An east Auckland computer hacker, who scammed hundreds of thousands of dollars and attracted the FBI to New Zealand, has been jailed for three years.
Tomasz Grygoruk, 22, was jailed on five charges of blackmail, document and computer fraud when he appeared in the High Court in Auckland today.
Grygoruk spent five years and used an internet scam to get personal details from people to make ATM cards. He then used the cards to withdraw up to $300,000.
The court heard he also got into the email account of an American teacher in Pennsylvania and tried to blackmail him, threatening to disclose details of a relationship with a student unless he was paid US$10,000 ($13,000). The relationship was not inappropriate.
Grygoruk had threatened to tell the teacher's local police and newspaper he was a paedophile who was romantically involved with the student.
The teacher called the FBI and an FBI agent pretended to be the teacher's accountant and later traced Grygoruk's New Zealand address.

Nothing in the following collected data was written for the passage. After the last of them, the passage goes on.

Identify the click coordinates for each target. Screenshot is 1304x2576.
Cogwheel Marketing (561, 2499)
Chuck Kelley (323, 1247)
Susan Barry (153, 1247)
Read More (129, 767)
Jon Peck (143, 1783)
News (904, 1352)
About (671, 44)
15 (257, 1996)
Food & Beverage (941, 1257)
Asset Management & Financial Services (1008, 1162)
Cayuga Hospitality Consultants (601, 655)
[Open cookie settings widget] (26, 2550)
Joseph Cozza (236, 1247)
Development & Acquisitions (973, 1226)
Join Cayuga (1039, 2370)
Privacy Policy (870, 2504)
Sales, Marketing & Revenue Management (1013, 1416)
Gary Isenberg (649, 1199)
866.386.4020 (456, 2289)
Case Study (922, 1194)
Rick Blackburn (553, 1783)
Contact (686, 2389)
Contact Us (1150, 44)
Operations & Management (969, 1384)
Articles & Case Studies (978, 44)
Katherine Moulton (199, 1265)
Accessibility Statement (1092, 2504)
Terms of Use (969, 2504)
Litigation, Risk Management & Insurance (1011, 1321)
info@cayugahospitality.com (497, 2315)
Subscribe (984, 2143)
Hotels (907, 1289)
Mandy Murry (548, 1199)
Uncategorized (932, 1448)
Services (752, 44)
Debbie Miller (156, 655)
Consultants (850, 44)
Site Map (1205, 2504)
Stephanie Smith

The FBI also sent an agent to New Zealand last year to help with the case.
Over five years Grygoruk used trojan computer viruses which allowed him to access personal information on the internet from thousands of individuals.
He set up imitation bank websites and sent thousands of unsolicited emails inviting individuals to provide their personal details including credit card numbers and PIN numbers under the illusion they were being provided to the bank.
Using that information he created magnetic cards and got between $200,000 and $300,000 in cash from ATM machines.
In the High Court in Auckland today, crown prosecutor Simon Mount said the offending was sophisticated and involved a large degree of planning.
However, he also said it was a mitigating factor that Grygoruk voluntarily went to the police to confess some of the computer scams which could otherwise have been undetected.
In court today Justice Lyndon Stevens said home detention at the nominated family home was not appropriate and Grygoruk would be jailed but he also added a rider that he would greatly benefit from substance abuse treatment and behavioural issues once he was released from prison.
He also made an order that the electronic equipment Grygoruk used in his offending be destroyed.